> **REQUIRED WORK**
Please copy the stretch of rows from the line containing "Describe the element" through the end of the rows, substituting "image" for "screenshot" and keeping everything else unchanged. Leave the pictures out of your answer.

──────────────────────────────

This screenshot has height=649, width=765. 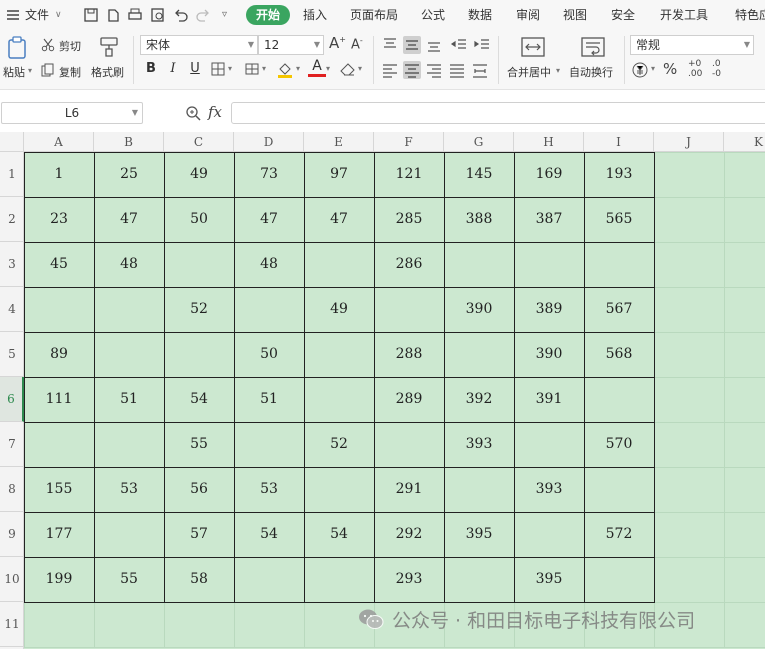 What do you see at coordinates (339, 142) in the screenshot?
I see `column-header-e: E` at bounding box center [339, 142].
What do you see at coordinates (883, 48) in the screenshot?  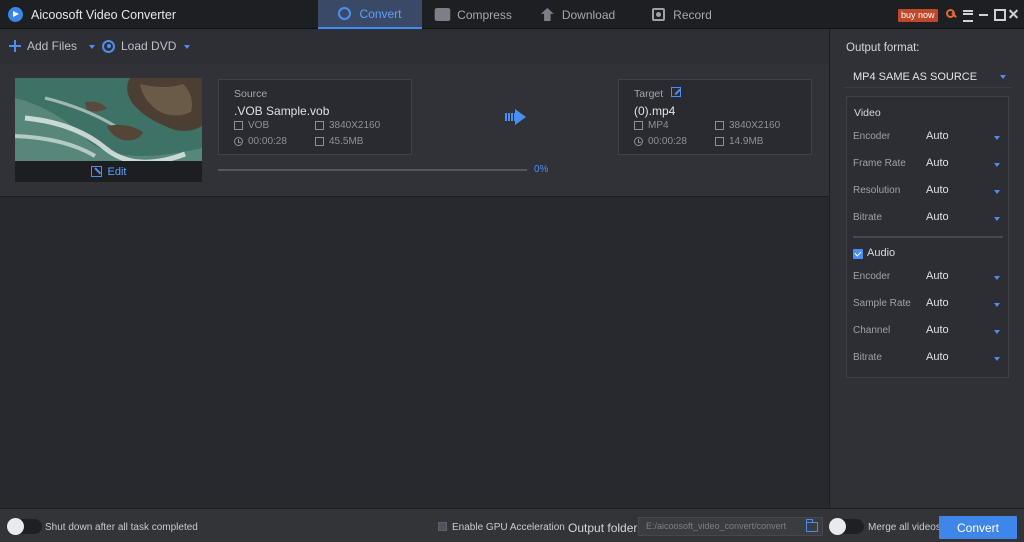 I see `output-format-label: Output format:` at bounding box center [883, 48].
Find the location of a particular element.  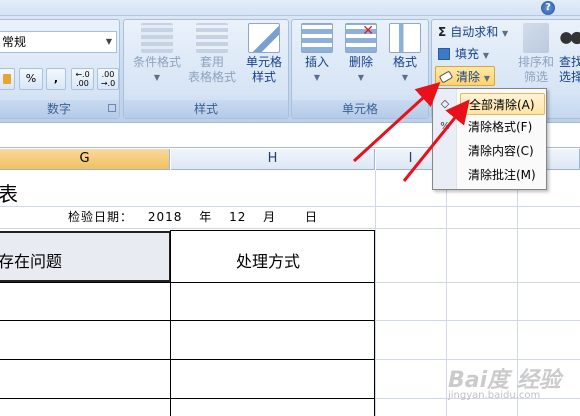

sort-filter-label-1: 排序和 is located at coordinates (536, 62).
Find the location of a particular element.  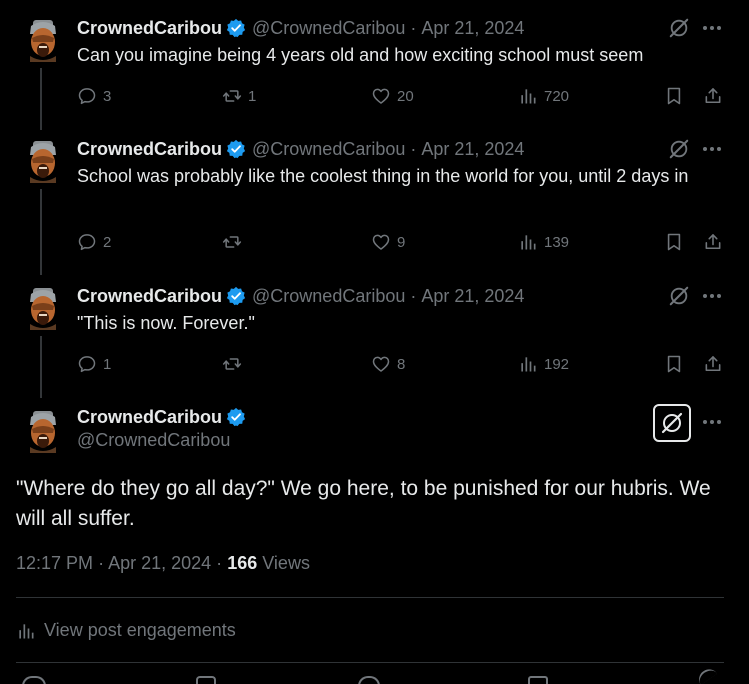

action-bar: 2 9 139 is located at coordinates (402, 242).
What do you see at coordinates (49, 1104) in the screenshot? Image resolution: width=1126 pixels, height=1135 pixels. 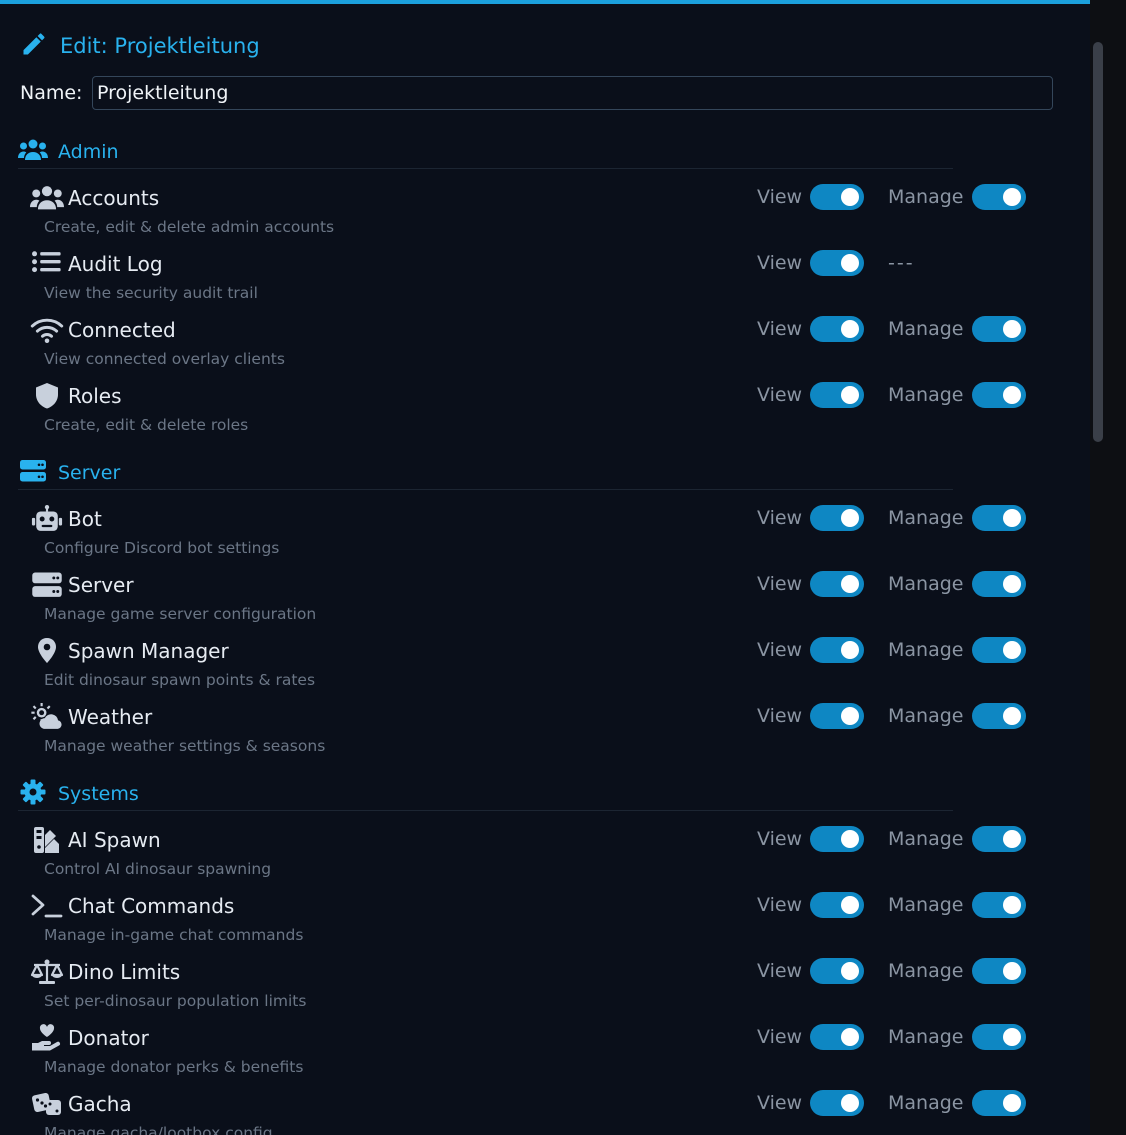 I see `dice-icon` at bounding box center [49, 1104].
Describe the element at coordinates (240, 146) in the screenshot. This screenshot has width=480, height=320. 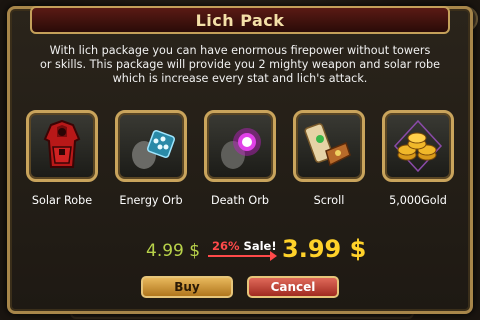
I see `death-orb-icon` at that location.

──────────────────────────────

> **RESULT**
Describe the element at coordinates (240, 146) in the image. This image has width=480, height=320. 
I see `death-orb-icon` at that location.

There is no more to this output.